Ethnic and regional inequalities in spending, power, and development—including the disproportionate per capita spending on minority regionscontributed to the downfall of the USSR, though they were not the only or even the main cause. However, they played a significant role in the complex mix of internal pressures that led to the Soviet collapse.

Wealthier, more productive republics like Russia and Ukraine resented subsidising poorer Central Asian republics. These subsidies strained an already stagnating economy in the 1980s. As the Soviet economy faltered, this uneven burden became more politically visible. Ethnic Russians increasingly saw the USSR as a burden, propping up backward economies and being constrained by the multiethnic federal structure. Minority groups, despite higher spending, felt politically marginalized, with real power concentrated in Moscow and dominated by Russians. This created mutual distrust: minorities felt colonised, and Russians felt exploited and unappreciated.

The imbalance of spending and power between Russians and ethnic minorities was not the sole cause, but it exacerbated economic and political fractures. Combined with declining central authority, rising nationalism, and economic stagnation, it helped make the Soviet Union unravel along ethnic and regional lines.

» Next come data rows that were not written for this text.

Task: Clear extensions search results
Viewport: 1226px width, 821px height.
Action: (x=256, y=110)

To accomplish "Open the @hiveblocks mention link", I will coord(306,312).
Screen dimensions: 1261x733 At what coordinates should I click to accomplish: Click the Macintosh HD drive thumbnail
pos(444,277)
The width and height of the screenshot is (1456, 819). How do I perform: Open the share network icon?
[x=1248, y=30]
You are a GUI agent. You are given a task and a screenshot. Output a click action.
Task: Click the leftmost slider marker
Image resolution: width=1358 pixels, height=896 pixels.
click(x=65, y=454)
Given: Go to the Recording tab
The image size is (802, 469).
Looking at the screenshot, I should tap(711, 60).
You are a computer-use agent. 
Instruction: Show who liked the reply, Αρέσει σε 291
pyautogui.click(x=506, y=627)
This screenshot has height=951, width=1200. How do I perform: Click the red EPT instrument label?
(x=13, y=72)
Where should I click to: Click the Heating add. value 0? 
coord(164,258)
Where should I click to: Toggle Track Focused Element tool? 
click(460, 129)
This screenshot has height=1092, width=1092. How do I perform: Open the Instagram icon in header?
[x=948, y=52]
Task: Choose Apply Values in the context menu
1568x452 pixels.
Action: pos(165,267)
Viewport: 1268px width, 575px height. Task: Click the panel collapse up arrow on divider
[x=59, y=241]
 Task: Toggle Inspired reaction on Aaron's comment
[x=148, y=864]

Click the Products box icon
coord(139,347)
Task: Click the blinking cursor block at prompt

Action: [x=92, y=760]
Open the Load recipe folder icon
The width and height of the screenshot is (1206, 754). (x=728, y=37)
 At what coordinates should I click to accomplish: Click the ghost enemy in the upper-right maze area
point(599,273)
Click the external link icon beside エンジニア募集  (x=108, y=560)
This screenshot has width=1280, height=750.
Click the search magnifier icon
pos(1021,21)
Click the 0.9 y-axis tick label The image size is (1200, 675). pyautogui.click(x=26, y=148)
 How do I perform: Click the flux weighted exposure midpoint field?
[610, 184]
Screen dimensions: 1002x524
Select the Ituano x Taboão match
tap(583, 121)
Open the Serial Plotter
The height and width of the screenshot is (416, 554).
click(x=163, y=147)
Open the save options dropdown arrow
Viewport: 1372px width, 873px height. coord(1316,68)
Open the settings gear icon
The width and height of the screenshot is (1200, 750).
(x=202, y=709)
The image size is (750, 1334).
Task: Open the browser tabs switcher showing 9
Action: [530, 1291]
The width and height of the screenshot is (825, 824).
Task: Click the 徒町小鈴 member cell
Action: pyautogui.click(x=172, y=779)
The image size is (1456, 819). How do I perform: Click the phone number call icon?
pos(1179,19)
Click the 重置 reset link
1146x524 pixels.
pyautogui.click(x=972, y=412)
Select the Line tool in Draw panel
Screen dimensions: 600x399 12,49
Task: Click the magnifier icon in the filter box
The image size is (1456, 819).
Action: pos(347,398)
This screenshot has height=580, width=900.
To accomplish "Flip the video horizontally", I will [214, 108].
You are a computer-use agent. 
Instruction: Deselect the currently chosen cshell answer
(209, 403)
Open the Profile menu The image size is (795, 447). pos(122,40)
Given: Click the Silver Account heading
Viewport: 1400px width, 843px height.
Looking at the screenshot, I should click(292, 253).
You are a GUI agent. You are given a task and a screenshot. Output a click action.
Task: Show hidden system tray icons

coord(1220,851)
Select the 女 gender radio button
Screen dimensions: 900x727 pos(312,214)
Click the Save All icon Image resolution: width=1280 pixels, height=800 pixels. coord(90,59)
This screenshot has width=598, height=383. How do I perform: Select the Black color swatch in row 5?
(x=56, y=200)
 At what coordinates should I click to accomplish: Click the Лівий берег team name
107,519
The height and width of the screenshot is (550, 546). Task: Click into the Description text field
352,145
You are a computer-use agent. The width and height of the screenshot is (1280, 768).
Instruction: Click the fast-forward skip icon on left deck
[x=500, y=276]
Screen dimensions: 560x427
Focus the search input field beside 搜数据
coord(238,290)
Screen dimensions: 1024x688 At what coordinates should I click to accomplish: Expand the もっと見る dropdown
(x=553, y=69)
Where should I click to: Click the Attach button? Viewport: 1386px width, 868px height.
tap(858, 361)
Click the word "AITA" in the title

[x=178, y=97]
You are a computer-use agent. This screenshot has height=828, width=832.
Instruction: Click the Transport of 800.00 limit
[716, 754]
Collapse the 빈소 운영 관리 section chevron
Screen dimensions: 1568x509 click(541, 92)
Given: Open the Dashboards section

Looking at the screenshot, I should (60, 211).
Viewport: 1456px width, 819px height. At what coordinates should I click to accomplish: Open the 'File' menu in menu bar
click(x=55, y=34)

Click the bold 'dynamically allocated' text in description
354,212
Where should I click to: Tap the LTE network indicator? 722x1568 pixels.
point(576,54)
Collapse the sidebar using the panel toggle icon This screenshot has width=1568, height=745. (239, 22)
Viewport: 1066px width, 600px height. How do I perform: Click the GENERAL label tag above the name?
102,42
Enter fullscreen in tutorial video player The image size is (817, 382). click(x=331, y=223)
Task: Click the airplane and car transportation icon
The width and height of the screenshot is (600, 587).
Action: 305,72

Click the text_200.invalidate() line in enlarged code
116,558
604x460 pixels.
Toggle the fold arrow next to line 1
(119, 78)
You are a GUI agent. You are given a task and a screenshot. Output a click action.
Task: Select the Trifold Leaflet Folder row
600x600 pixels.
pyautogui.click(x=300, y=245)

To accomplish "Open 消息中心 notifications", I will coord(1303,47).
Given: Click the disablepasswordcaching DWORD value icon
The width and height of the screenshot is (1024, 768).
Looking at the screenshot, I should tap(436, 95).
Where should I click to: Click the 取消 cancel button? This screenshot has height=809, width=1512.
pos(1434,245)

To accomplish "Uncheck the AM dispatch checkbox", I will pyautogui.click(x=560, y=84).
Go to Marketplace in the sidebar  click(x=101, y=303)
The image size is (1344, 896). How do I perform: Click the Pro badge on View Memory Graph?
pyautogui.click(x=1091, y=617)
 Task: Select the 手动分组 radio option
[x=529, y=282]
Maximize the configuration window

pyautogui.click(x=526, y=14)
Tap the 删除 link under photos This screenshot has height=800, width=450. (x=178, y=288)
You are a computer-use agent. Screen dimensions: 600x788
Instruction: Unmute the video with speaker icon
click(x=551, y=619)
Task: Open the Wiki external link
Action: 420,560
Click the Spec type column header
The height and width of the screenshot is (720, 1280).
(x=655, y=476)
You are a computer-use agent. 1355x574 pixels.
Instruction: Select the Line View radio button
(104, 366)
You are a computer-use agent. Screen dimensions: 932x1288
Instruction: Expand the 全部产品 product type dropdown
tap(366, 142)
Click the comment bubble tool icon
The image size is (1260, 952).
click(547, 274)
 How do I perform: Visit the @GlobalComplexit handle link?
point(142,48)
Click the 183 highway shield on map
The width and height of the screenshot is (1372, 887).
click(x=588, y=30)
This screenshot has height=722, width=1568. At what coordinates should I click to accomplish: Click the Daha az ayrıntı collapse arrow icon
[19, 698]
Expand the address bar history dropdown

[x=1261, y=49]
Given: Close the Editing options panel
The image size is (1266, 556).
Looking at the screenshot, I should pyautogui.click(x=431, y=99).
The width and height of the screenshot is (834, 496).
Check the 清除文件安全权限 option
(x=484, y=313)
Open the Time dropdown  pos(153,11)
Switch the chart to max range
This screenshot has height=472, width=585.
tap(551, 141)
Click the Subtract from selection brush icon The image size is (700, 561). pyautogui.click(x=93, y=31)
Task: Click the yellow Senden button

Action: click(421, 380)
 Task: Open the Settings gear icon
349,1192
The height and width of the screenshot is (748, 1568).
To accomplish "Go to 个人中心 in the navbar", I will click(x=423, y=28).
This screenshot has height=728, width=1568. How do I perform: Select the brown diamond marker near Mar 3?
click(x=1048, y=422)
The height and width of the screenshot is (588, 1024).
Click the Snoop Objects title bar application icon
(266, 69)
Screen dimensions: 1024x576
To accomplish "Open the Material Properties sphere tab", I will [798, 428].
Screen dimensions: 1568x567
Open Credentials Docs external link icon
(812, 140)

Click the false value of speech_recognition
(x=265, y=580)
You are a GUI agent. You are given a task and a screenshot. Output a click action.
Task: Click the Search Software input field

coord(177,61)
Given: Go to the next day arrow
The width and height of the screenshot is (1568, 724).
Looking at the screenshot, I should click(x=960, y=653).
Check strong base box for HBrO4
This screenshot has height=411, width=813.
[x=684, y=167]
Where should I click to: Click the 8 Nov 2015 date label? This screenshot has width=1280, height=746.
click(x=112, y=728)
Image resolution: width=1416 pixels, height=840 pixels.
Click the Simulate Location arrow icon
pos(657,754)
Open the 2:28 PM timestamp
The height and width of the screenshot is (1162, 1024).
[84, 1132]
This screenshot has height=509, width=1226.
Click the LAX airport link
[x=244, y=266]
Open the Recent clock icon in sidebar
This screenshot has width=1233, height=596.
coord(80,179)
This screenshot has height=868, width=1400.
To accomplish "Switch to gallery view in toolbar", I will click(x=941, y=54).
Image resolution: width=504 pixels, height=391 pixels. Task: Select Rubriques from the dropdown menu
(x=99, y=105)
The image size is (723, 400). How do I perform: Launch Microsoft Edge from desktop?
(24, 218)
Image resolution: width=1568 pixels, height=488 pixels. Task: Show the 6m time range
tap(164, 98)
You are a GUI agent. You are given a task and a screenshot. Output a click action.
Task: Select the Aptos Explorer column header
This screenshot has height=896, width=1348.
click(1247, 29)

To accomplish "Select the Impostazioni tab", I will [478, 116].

The Fall of the USSR & and how favouring Ethnic Minorities brought this about – Not Woke

The 2024 Riots

HM Inspectorate of Constabulary investigated these “disturbances” is it termed them, and in its conclusions wrote:

The causes of the widespread disorder in 2024 were complex

Taking all our evidence into account, we conclude that the causes of the widespread disorder were extremely complex. It isn’t possible to attribute the cause to one single factor.

Some people, including politicians, and many media outlets have suggested that the disorder was the result of well-organised and co-ordinated action by extremist groups. Others stated that the disorder was caused by deliberate, targeted disinformation from a variety of sources.

However, we found that the causal factors were more complex than were initially evident. Some of the main reasons for the widespread disorder were social deprivation, austerity and the economic downturn, political policies and decisions on migration and asylum, and decreasing trust and confidence in policing.

What is clear, in common with the recent policing history of disorder, is that an unprecedented event triggered the initial disorder. In this case, the murders of three young girls in Southport, compounded by some of the harmful online reporting that followed.”

The volume of this online content, and the overwhelming speed at which it was shared, further influenced widespread disorder. It served as a call to arms for large groups of disillusioned people.